The name of Antonio Carmona is indissolubly linked to that of Ketama, although he isn't one of its founding members. He is the singer and leader or, at the very least, the most visible element of the band. He has also been considered one of the best percussionists in the country. He has been the main divulger of the Peruvian cajón, which was introduced into flamenco by the Brazilian percussionist Rubem Dantas.
He is one of the leading representatives of new flamenco, or of the fusion of flamenco with other genres, a style that he has mainly developed within the ranks of Ketama. However, before reaching this level of crossbreeding, he was already a deep connoisseur of pure flamenco, due to his origins: he is the son of Juan el Habichuela. On some occasions he has expressed the need to return to their roots.
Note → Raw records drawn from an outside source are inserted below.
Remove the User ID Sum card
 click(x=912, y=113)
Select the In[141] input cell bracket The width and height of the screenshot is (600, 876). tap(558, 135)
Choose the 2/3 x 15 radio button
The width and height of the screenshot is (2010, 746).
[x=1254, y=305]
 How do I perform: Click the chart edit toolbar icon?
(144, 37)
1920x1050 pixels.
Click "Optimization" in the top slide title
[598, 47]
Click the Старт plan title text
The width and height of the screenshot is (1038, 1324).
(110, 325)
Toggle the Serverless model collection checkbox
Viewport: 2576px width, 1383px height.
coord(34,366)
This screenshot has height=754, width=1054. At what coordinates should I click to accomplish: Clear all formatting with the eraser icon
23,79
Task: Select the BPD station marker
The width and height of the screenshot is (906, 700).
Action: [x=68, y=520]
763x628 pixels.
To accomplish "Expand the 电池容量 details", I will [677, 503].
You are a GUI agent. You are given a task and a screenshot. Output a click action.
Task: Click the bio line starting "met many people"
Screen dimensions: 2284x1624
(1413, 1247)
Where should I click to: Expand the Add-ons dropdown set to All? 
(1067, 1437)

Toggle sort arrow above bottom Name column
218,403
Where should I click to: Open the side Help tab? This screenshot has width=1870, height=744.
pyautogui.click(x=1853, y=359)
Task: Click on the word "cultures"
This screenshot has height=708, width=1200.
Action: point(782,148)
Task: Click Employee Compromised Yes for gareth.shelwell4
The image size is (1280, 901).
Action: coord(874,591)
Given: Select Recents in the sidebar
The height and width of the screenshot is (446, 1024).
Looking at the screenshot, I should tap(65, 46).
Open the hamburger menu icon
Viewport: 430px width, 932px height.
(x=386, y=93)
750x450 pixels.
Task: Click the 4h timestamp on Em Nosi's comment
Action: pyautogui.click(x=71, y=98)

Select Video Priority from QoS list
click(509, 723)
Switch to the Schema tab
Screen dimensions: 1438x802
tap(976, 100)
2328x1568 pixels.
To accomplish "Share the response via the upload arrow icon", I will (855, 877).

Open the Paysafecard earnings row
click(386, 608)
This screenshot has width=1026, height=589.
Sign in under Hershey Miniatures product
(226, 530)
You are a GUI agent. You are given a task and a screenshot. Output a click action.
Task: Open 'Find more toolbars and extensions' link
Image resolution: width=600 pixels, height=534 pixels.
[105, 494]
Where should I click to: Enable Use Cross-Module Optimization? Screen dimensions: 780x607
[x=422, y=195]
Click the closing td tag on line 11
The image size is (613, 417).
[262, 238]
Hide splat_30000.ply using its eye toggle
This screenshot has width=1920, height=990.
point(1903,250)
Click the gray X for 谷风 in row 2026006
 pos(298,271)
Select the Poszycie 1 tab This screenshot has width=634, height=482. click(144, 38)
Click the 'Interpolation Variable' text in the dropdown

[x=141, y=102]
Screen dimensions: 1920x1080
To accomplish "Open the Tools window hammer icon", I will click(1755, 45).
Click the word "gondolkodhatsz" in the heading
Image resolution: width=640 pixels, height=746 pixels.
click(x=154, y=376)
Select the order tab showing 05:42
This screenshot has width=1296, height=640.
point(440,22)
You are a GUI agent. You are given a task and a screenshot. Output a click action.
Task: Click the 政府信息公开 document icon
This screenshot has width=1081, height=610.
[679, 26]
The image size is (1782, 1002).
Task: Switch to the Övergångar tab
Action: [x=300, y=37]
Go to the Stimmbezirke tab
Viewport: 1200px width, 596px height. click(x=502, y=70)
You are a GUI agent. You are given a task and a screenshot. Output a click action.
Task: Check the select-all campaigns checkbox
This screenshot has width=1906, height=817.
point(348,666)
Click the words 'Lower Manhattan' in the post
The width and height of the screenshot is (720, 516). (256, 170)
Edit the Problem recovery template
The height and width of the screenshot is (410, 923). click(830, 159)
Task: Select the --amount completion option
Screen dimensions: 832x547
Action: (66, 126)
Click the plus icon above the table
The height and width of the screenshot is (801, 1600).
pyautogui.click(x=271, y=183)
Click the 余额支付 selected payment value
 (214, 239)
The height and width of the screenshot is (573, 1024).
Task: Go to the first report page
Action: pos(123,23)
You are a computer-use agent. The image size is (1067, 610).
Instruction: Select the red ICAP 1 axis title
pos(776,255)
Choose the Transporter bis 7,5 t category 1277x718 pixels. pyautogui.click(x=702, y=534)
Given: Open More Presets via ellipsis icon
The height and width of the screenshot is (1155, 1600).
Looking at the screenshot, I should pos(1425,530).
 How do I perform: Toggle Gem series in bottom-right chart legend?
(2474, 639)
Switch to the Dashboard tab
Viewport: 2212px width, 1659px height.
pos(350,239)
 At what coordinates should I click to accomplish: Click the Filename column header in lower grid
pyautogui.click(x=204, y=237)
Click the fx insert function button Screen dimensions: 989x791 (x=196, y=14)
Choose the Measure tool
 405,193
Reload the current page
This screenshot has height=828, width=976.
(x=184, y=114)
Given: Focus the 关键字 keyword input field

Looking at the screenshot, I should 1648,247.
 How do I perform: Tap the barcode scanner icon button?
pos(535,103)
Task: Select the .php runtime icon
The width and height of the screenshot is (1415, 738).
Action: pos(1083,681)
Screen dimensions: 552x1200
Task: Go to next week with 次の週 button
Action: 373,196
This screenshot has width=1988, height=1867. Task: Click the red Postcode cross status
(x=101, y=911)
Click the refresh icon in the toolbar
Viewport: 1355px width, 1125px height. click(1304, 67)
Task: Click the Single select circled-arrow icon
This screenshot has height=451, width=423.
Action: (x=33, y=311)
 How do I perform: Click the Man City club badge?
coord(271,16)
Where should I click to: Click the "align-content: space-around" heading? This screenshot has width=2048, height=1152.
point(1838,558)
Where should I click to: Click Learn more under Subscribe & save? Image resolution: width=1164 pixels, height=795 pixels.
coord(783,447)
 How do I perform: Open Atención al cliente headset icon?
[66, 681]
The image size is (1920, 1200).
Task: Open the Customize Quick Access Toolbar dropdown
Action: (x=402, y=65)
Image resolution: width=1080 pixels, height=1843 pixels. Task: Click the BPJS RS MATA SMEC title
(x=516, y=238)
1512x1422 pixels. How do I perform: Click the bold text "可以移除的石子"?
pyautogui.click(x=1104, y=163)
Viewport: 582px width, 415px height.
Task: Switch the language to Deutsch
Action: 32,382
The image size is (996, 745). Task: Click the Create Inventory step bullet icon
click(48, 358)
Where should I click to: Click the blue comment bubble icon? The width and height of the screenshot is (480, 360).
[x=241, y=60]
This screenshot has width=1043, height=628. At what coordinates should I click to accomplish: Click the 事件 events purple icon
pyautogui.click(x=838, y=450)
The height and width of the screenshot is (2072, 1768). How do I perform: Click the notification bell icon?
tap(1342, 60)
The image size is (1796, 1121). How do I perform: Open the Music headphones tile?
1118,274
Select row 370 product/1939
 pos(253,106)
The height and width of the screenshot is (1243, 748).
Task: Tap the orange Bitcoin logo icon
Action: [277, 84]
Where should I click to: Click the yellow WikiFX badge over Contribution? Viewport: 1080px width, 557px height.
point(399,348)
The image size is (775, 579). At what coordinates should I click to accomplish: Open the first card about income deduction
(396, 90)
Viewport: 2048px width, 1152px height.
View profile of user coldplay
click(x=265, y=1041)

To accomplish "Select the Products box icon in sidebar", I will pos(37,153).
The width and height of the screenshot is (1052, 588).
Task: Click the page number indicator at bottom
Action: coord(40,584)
He has also taken his first steps in cinema. Antonio Carmona appeared in the picture "Gitano" (2000), in which he shared the shoot with Joaquín Cortés, Pilar Bardem and Laetitia Casta. Alongside the Portuguese actress María de Medeiros, he was one of the protagonists of the film "Go for Gold!" (1997), which was backed by Wim Wenders and directed by Lucien Segura. He also appeared in "Berlín Blues" by Ricardo Franco.
After the break-up of Ketama, the band to which his career was tied for over 20 years, Antonio Carmona has embarked upon his solo career with the album "Vengo venenoso".